I propose to take Questions Nos. 837, 838, 877 and 878 together.
While there have been increases in productivity on foot of the Programme for Government and the 2008 Consultant Contract, one of my immediate priorities is to achieve more effective implementation of the 2008 Contract so that patients get faster access to services and achieve better outcomes within the budgets available to hospitals. I believe there is plenty of scope under the existing contract and the Croke Park agreement to achieve greater productivity increases from consultants than have been achieved to date.
Bilateral discussions with the consultant representative bodies commenced on 16 May 2012. This process is to be focussed on the achievement of worthwhile and measurable change and must be concluded within a reasonable period, in line with the provisions of the Public Service Agreement 2010-2014. Consultants' hours, times of duty and public/private mix are among the matters on which health service management have tabled proposals.

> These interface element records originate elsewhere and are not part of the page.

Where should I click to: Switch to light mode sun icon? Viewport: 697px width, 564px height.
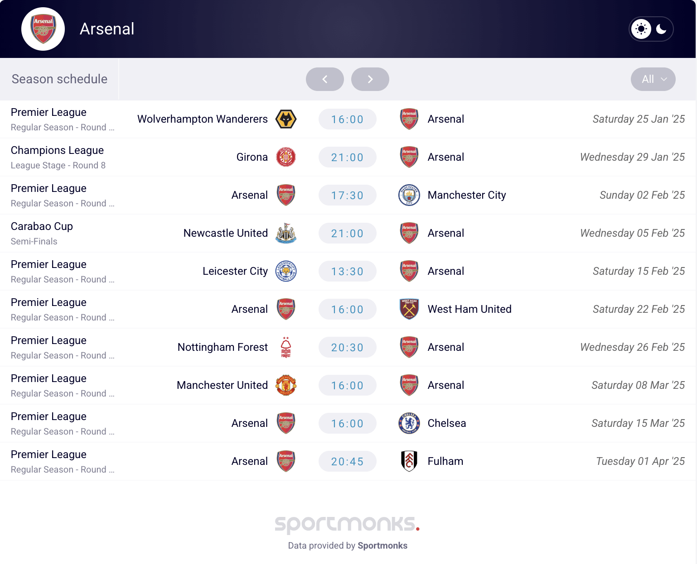point(641,29)
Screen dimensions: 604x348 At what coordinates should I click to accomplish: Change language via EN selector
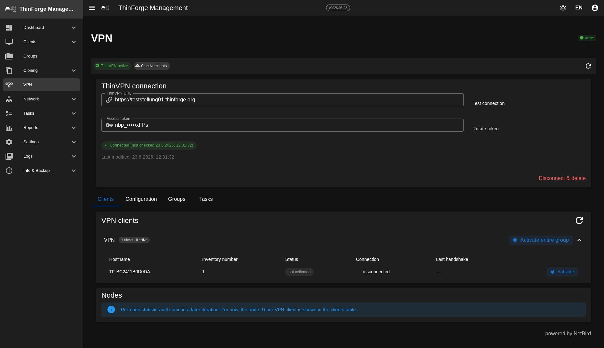[x=579, y=8]
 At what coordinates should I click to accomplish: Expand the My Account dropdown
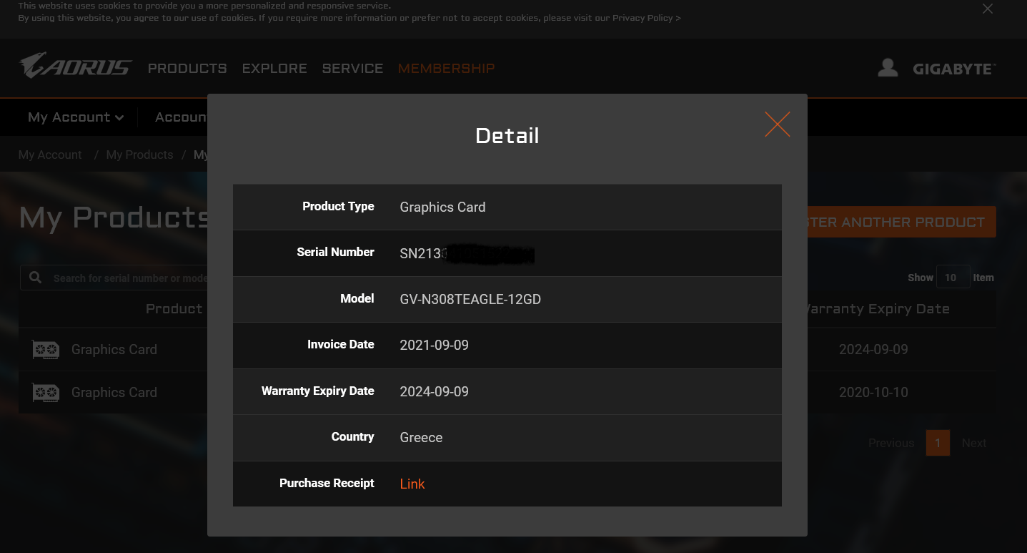coord(76,117)
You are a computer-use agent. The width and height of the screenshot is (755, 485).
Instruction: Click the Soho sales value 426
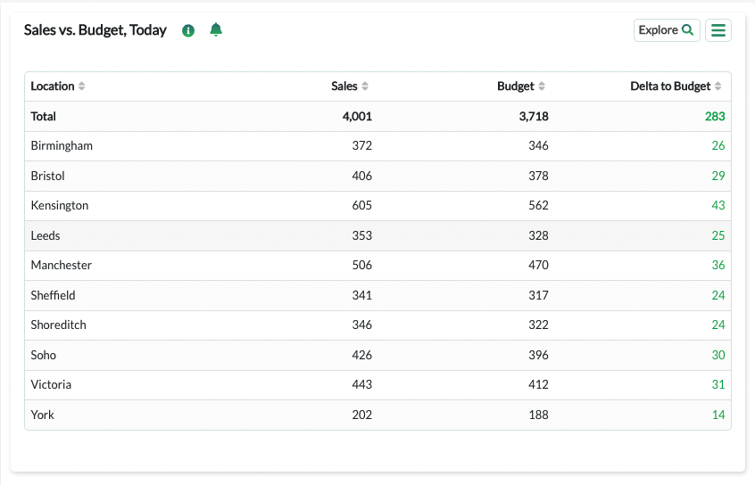coord(362,355)
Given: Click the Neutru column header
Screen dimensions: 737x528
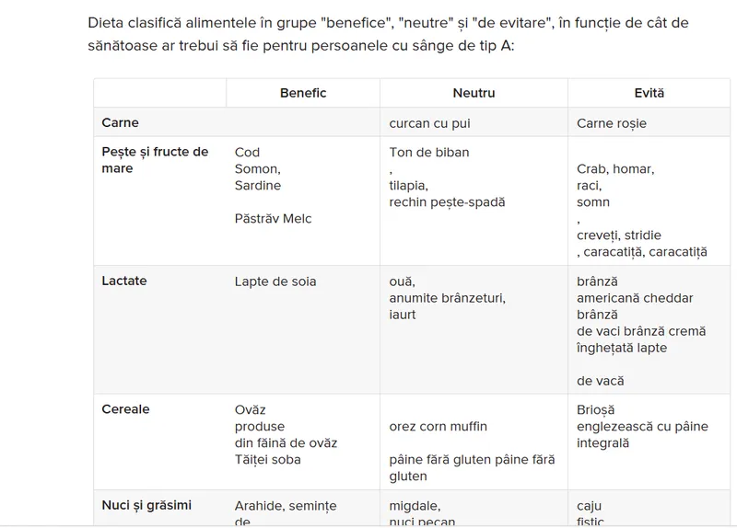Looking at the screenshot, I should point(474,93).
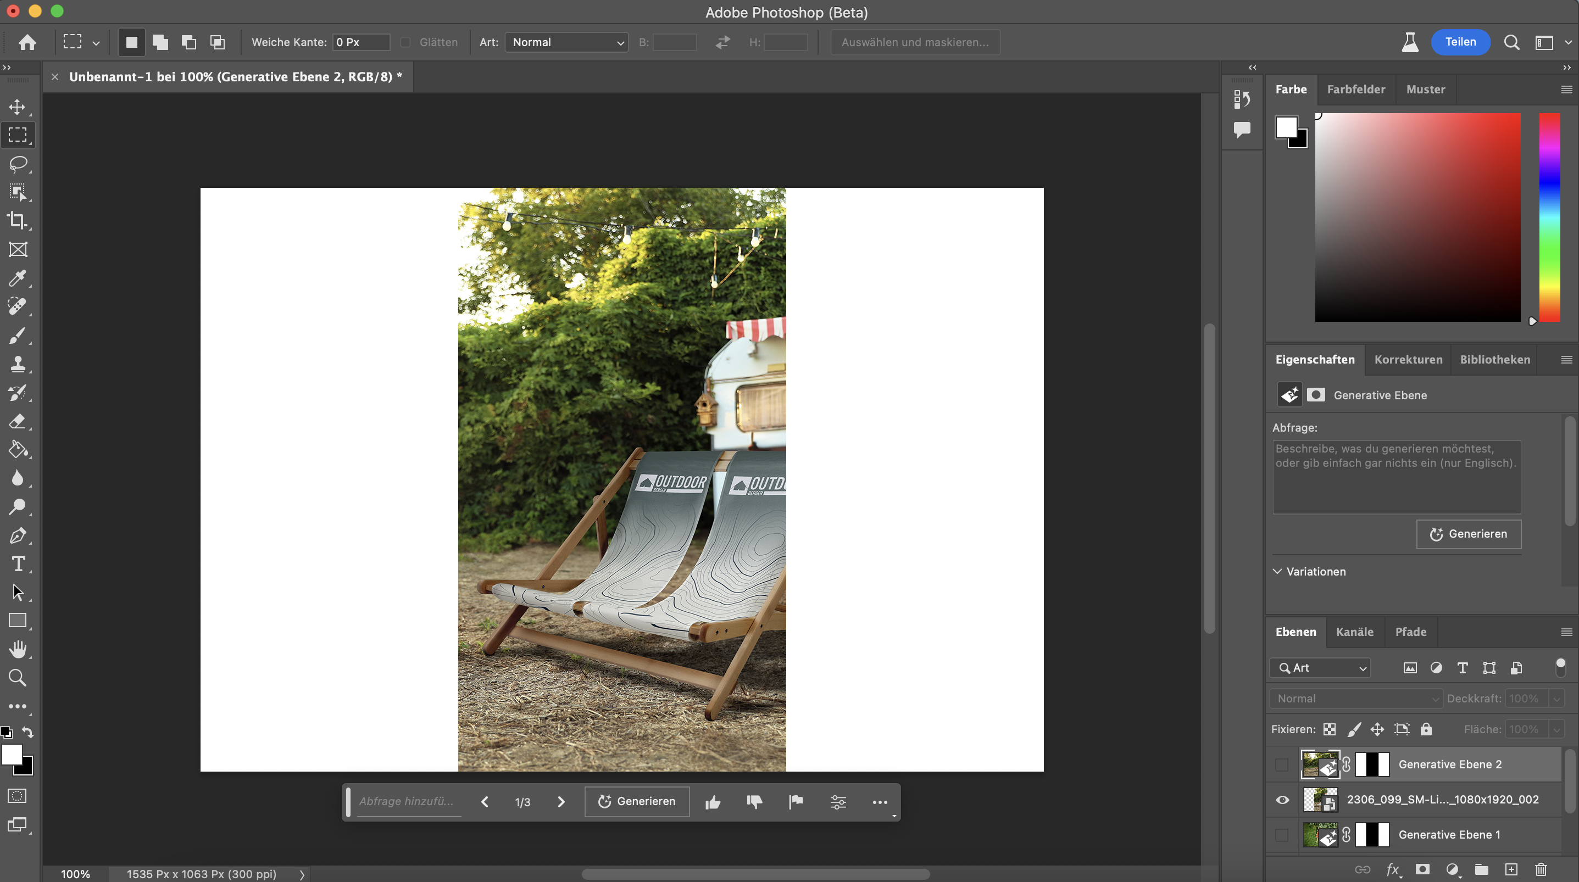The height and width of the screenshot is (882, 1579).
Task: Open the Art layer filter dropdown
Action: pos(1319,667)
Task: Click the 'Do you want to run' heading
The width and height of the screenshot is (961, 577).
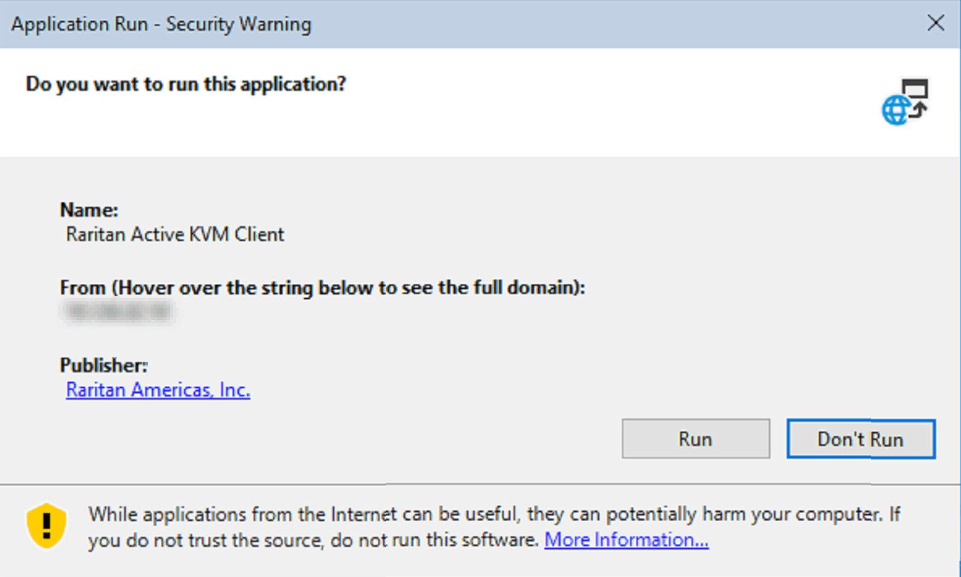Action: [185, 84]
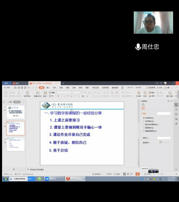The image size is (179, 202).
Task: Select the 纯色填充 solid fill option
Action: (x=144, y=118)
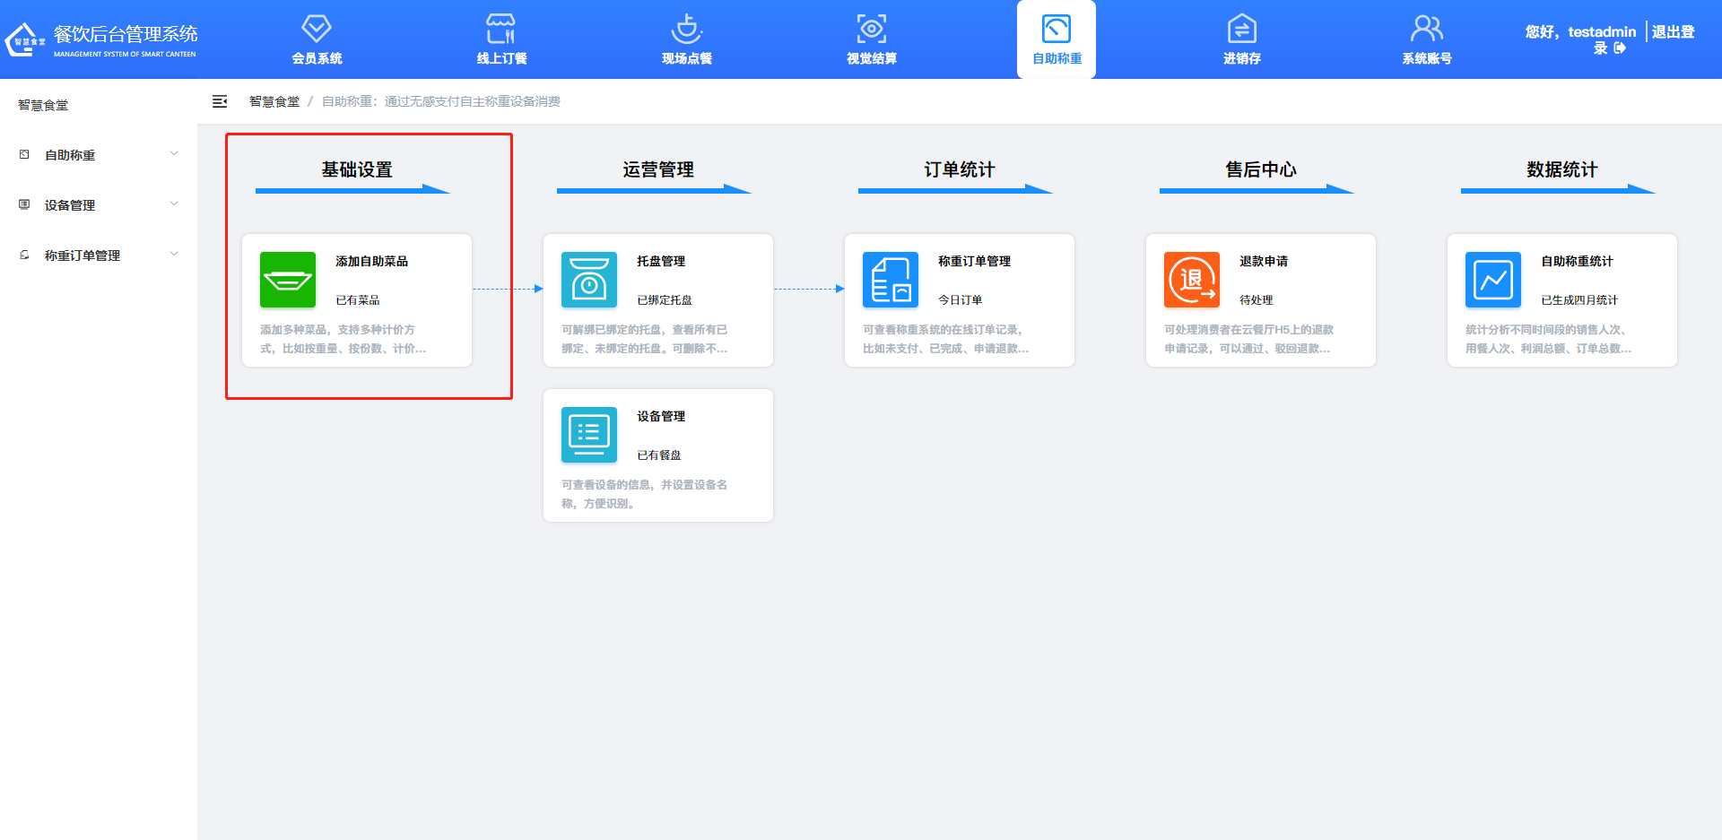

Consultant Contract 2008 limits private practice for newly-appointed consultants on a Type B or C contract to 20% of activity. The upper limit for consultants who held a contract prior to 2008 is 30%.
The HSE has put in place arrangements to measure consultants' private practice and has engaged with the medical unions and individual consultants to pursue the issue of compliance, with a particular focus on consultants who are significantly in breach of their permitted ratio. Currently 49 consultants have been identified as being in excess of the ratio specified in their contract and hospital management are engaged with the consultants, in line with the terms of the contract, to secure compliance.